JUNE 28, 2017 WAWA: “Octopus Hills Workout”

Welcome back to WAWA after a well-deserved “rest week”!  This week, we’re doing a great hills workout I’ve titled the “Octopus Hills Workout”.

We’re activating our “summer schedule” starting this week which means we’ll gather at 6 am ET.  Enjoy the extra 20 minutes of sleep!

Did you know an octopus has 6 arms and 2 legs?  I assumed they were all legs…but Google told me otherwise.  For our run workout, we’ll follow the extensions of the octopus.  Our two “leg” routes will take us to-from the Cornwell Center to the starting point for the hills workout.  And I’ve got 6 “arms” (ie. hill routes) for the main set of the workout.

Here’s the planned route:

LEG 1:  Warm up run to Starting Point:

Exit Cornwell Center, turning right onto Selwyn Avenue.  Take left down Radcliff.  Turn right onto Queens Road West.  Then up the Booty Loop hill to the intersection of Queens Road & Hopedale.

Distance:  Approximately 1 mile

6 ARMS:  Main Running Set:

First Arm:  Starting Point up Hopedale (East) and back.

Second Arm:  Starting Point up Granville and back.

Third Arm:  Starting Point up Queens Road West, left down Ardsley, and back.

Fourth Arm:  Starting Point up Queens Road West, left down Coniston and back.

Fifth Arm:  Starting Point down Hopedale (West) and back.

Sixth Arm:  Starting Point down Queens Road West to bottom of hill, then back to Starting Point.

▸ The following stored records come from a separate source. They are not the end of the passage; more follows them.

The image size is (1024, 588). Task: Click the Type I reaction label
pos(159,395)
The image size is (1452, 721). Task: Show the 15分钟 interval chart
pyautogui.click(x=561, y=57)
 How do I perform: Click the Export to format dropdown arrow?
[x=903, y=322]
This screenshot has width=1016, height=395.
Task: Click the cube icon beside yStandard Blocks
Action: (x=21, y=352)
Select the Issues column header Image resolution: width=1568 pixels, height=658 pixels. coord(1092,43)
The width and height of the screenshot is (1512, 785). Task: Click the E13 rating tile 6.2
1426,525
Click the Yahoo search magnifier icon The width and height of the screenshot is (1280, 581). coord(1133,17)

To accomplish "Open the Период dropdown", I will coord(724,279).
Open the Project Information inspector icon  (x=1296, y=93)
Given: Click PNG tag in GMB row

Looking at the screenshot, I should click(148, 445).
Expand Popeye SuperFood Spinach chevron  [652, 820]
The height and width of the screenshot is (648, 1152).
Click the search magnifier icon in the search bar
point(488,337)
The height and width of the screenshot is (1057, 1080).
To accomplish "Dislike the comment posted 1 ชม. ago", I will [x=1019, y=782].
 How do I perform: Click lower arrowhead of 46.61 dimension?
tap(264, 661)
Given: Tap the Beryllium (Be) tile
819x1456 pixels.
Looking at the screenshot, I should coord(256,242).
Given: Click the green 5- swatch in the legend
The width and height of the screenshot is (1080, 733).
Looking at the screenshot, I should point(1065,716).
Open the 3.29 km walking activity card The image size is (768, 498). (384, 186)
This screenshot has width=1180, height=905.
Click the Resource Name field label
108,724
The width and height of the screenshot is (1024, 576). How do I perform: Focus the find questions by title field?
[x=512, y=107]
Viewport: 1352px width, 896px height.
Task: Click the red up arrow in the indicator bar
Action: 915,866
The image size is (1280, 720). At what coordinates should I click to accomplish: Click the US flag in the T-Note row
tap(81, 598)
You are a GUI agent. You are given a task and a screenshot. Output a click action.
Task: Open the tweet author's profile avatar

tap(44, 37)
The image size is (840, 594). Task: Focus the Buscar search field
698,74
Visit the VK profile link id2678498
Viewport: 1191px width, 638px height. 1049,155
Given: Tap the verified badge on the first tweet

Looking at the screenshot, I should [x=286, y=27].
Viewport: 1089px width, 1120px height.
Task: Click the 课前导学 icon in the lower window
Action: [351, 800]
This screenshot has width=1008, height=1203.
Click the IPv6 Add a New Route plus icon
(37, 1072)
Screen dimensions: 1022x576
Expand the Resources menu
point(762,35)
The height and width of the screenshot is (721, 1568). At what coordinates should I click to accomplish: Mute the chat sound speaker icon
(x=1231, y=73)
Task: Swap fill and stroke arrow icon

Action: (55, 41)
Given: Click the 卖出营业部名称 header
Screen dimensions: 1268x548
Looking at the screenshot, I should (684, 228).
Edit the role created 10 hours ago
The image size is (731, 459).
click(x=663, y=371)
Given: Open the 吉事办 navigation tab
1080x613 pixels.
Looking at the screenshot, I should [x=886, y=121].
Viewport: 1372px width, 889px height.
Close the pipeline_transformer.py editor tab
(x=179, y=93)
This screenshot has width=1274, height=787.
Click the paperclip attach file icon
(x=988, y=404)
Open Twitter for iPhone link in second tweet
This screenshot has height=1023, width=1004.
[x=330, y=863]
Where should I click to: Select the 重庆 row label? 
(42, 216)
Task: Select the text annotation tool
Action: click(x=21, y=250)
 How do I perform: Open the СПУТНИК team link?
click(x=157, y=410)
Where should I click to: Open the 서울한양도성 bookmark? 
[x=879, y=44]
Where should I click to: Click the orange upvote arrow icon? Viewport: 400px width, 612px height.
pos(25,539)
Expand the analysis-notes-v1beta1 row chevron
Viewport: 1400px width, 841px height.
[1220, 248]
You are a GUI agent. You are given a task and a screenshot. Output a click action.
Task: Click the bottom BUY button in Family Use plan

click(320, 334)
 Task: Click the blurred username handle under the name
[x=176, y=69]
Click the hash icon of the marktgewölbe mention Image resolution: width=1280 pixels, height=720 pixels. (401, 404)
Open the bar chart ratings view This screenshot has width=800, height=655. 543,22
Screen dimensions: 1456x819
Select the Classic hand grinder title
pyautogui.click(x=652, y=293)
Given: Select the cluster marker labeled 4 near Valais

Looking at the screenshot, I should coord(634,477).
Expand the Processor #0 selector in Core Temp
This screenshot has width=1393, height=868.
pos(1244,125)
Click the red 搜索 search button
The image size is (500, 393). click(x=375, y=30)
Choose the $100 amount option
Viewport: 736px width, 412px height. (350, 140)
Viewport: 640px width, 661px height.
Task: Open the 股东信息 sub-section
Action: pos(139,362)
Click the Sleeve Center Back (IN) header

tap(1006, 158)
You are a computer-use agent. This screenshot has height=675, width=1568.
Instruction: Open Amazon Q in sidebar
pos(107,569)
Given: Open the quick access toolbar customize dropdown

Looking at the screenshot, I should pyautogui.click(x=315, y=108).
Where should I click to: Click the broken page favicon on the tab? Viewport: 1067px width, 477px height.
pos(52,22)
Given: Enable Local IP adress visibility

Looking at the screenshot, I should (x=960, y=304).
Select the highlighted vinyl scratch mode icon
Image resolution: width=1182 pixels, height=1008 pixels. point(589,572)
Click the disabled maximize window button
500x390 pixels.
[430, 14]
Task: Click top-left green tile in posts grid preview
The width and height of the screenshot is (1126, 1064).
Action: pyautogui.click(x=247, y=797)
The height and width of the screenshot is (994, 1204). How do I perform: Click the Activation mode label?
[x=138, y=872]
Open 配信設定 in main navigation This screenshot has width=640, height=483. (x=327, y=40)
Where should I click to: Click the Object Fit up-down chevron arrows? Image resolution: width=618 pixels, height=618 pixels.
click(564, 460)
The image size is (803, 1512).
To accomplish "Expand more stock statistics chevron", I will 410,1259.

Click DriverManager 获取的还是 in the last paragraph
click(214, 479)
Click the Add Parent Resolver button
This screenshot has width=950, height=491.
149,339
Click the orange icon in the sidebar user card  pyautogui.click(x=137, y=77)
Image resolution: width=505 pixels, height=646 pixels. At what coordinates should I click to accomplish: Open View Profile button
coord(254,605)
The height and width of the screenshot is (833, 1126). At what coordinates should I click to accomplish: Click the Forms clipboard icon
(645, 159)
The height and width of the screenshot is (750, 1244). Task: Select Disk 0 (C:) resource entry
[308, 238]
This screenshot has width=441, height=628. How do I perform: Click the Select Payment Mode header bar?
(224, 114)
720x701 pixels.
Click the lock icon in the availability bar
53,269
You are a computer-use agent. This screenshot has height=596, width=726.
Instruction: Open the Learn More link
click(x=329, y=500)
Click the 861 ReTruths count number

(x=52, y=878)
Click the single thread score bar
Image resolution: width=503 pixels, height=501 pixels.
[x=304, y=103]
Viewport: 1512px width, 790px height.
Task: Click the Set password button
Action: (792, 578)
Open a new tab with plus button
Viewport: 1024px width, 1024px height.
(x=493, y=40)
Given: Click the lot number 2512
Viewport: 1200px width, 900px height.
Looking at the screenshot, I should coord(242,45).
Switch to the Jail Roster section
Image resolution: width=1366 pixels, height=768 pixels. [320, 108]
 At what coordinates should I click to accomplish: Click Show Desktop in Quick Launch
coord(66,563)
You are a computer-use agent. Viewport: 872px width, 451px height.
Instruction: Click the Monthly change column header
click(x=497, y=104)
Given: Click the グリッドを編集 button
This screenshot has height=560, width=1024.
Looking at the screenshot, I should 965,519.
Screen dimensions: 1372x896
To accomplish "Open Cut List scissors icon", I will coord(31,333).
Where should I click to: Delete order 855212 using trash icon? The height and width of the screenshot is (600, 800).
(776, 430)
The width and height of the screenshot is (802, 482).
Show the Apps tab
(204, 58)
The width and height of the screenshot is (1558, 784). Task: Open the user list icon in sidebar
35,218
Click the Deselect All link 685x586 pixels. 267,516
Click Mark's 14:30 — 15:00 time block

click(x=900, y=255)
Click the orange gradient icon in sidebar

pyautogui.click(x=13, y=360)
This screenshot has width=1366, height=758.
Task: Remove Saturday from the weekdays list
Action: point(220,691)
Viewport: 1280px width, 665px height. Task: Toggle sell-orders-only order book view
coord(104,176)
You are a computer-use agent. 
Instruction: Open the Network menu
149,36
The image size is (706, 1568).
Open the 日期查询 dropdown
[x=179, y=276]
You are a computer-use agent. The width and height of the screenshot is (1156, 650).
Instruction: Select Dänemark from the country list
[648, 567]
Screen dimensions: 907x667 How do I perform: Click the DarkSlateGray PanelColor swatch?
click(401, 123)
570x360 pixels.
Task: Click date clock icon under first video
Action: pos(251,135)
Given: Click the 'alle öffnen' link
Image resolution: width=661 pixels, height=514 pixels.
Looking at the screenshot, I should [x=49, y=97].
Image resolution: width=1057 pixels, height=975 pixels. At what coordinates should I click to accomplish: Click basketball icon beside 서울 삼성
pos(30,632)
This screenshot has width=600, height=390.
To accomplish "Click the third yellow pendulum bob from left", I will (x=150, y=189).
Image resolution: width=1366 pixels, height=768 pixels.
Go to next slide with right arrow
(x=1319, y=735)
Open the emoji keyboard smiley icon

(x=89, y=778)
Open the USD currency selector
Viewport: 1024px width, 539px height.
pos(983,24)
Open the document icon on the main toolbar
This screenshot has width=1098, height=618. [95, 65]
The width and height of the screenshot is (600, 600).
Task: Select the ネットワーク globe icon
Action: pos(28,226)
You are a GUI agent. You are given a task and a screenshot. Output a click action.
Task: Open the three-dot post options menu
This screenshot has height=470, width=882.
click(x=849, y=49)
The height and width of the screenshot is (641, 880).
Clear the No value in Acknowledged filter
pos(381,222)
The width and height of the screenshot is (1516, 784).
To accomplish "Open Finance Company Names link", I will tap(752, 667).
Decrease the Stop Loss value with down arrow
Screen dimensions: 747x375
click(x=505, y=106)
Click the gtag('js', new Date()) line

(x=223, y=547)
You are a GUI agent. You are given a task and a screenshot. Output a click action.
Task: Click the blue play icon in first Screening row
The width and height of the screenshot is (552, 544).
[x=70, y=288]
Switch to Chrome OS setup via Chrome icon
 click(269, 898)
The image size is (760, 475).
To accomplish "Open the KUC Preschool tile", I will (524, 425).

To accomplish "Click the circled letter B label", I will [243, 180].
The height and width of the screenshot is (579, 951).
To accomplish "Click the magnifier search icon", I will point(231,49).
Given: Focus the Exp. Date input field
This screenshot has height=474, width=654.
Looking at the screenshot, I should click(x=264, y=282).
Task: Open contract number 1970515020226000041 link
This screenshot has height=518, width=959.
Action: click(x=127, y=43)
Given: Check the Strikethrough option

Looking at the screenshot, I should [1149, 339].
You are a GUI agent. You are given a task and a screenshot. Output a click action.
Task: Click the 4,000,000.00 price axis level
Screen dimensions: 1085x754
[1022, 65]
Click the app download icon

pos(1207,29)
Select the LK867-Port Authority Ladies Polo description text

Distance:  Approximately 3.5 miles

LEG 2:  Easy jog from Starting Point back to Cornwell Center:

Starting Point up Hopedale (East), turn right onto Queens/Selwyn, then left into the parking lot for the Cornwell Center.

Distance:  Approximately 1 mile.

TOTAL Distance is approximately 5.5 miles.

Meet outside the Cornwell Center, ready to go at 6 am!